September 28, 2013

Man Down


My partner and I were dispatched to an address in the central part of town on an ‘Unknown Medical.’  We were to go to the alley and find the male patient in need of some unknown kind of help – we would know it was him because he was the “unconscious” guy on the cardboard mat in the corner of the parking lot.  Nice.  But one of my rules is that they give me an address and I go there to see if I can help someone.  It was a simple job.  I woke the guy up, asked if he was okay (he was), made sure he was sober enough to take care of himself (he was stone-cold sober), and told him to have a nice nap. 

At the beginning of my career I used to roust those patients and make them find a more hidden place to sleep: “Beat it; you can’t sleep here.”  My thought process was that if someone saw him and called 911 once, it could happen again.  Thus, he needed to find a more hidden place to make his camp so I didn’t have to go back.  But I no longer do that.

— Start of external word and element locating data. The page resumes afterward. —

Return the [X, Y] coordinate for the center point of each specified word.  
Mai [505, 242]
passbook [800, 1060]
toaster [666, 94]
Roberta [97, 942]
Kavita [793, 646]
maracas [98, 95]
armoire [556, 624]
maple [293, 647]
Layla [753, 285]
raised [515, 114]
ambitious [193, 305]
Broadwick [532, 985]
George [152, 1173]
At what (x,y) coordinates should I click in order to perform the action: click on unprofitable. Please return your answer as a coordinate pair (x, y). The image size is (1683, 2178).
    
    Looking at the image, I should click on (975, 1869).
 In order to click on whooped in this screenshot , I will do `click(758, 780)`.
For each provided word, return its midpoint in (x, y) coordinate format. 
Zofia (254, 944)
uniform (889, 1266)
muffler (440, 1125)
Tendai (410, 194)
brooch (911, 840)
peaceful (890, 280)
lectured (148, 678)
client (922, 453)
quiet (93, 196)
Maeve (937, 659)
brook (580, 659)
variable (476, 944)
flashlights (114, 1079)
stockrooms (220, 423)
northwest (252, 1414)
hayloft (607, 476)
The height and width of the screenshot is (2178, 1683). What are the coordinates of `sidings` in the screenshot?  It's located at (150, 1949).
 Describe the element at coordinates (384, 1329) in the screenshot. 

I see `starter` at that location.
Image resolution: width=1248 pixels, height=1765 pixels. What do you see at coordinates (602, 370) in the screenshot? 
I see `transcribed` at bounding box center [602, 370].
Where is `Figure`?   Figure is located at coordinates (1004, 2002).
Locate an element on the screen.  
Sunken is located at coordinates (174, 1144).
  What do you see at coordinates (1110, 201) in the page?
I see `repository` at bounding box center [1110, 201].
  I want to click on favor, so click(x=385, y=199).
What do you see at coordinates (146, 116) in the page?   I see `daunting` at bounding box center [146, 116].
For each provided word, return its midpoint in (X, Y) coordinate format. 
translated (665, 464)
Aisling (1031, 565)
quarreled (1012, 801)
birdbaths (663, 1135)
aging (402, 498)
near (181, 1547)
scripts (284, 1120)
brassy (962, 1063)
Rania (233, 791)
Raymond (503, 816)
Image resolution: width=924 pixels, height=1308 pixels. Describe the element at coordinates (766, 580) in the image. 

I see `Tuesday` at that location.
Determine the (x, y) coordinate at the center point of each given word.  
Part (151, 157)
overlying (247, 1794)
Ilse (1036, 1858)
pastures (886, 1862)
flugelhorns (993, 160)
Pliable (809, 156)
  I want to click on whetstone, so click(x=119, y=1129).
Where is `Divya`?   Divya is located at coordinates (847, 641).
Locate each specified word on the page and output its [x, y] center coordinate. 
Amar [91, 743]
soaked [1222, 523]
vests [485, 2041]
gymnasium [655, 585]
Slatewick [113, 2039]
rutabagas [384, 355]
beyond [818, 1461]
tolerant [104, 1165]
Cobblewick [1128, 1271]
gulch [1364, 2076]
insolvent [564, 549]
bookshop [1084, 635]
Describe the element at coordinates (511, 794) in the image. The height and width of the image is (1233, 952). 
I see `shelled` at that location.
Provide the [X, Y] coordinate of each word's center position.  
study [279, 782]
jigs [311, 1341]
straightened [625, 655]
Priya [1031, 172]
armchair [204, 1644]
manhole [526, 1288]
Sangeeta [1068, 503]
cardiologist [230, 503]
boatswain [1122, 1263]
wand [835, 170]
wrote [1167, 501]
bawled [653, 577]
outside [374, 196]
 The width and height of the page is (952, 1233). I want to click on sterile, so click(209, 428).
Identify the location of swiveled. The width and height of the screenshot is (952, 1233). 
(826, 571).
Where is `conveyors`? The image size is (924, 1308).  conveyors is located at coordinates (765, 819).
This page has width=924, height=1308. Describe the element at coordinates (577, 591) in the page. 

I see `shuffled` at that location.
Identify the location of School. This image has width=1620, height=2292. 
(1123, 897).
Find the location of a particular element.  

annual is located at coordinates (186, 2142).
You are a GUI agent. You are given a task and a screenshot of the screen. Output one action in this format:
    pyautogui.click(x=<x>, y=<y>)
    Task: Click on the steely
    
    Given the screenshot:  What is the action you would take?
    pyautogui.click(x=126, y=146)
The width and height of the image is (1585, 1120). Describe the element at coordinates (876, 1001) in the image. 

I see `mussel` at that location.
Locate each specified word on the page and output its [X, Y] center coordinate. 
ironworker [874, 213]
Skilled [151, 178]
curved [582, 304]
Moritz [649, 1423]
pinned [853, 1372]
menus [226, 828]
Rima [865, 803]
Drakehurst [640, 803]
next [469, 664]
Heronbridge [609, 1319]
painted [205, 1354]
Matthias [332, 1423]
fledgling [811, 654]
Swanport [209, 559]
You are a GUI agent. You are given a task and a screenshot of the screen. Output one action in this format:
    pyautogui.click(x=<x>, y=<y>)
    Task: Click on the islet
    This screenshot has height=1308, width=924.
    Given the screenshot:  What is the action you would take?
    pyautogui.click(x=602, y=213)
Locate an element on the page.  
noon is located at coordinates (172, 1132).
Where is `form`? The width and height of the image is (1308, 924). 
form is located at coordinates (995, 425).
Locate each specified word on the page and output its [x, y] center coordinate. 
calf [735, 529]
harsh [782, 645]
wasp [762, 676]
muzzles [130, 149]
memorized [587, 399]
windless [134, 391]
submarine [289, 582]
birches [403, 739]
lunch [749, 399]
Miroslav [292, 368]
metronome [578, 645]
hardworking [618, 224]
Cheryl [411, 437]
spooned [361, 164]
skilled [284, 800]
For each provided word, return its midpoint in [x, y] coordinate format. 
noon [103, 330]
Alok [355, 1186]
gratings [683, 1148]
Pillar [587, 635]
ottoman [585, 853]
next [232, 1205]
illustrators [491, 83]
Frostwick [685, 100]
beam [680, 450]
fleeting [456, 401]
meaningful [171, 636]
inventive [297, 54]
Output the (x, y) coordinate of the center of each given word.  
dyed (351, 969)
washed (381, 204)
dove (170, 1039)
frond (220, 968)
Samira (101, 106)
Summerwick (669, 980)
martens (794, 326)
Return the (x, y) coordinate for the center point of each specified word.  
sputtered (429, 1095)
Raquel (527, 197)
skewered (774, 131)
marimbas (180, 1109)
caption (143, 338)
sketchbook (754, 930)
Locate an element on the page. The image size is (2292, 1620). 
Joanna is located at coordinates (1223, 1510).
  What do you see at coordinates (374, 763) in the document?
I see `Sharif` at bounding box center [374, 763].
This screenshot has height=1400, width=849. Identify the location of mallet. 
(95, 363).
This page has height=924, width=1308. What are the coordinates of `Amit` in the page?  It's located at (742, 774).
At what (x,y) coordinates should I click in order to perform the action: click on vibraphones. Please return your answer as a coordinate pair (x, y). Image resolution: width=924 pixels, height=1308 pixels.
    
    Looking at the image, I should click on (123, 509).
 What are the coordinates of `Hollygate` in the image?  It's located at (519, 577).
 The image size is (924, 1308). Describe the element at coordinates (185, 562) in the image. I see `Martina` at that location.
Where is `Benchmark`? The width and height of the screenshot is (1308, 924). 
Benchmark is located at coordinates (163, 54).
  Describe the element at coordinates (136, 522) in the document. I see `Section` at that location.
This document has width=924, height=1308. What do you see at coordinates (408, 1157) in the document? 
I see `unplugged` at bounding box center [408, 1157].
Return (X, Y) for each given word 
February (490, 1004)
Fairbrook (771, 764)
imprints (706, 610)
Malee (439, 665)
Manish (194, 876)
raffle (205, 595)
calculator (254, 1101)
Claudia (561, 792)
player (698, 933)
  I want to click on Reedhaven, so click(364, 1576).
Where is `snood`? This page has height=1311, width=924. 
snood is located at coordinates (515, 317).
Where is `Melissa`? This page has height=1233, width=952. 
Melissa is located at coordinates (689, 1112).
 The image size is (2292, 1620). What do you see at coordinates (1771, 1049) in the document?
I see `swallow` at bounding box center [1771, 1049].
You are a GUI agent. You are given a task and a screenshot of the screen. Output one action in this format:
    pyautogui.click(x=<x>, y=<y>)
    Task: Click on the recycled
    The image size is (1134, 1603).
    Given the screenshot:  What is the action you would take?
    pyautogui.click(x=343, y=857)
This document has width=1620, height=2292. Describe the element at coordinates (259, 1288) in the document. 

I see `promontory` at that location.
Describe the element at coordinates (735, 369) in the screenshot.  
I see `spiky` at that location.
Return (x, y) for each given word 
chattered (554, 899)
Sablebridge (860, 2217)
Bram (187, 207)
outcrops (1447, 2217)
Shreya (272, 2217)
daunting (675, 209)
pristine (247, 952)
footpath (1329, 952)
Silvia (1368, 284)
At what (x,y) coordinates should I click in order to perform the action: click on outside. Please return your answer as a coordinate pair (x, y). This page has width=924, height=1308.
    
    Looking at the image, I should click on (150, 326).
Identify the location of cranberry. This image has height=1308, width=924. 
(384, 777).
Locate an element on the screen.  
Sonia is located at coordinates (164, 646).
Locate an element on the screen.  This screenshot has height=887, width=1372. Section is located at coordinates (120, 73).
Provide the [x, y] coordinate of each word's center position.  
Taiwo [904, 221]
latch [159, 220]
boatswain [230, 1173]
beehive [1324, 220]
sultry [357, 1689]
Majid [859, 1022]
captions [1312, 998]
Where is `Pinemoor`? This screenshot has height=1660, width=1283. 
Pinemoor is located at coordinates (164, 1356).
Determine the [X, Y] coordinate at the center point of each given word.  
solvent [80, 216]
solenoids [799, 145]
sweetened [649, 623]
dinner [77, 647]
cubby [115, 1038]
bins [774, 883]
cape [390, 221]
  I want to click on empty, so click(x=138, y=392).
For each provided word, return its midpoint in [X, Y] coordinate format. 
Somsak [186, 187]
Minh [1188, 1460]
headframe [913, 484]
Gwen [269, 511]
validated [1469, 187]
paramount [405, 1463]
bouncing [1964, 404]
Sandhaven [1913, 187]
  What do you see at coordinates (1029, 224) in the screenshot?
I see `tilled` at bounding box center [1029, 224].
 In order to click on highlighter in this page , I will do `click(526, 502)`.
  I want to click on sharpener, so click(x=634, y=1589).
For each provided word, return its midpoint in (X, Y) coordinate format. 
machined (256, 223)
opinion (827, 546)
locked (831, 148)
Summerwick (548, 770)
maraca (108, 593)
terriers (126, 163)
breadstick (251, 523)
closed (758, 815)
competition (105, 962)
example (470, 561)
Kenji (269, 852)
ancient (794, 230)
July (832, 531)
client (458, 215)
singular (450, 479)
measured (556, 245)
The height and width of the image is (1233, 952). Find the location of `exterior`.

I have a role in making sure that the “down party” doesn’t need medical attention and that they are generally sober enough to not need to go to Detox, not die in a little fountain of rock-star-style aspirated vomit, and/or not stagger into traffic.  I’m fully down with the concept that the need for medical aid can include ingestions of ethanol that have resulted in altered mentation.  That’s okay.  But it isn’t my place to make them move camp for my convenience.  I am a medical provider, not a police officer.  I can’t enforce camping or trespassing laws.  This guy had found a shady spot after “flying his sign” on the corner and was napping in the shade.  He was sober.  Good enough.  I hope the rest of his siesta was good.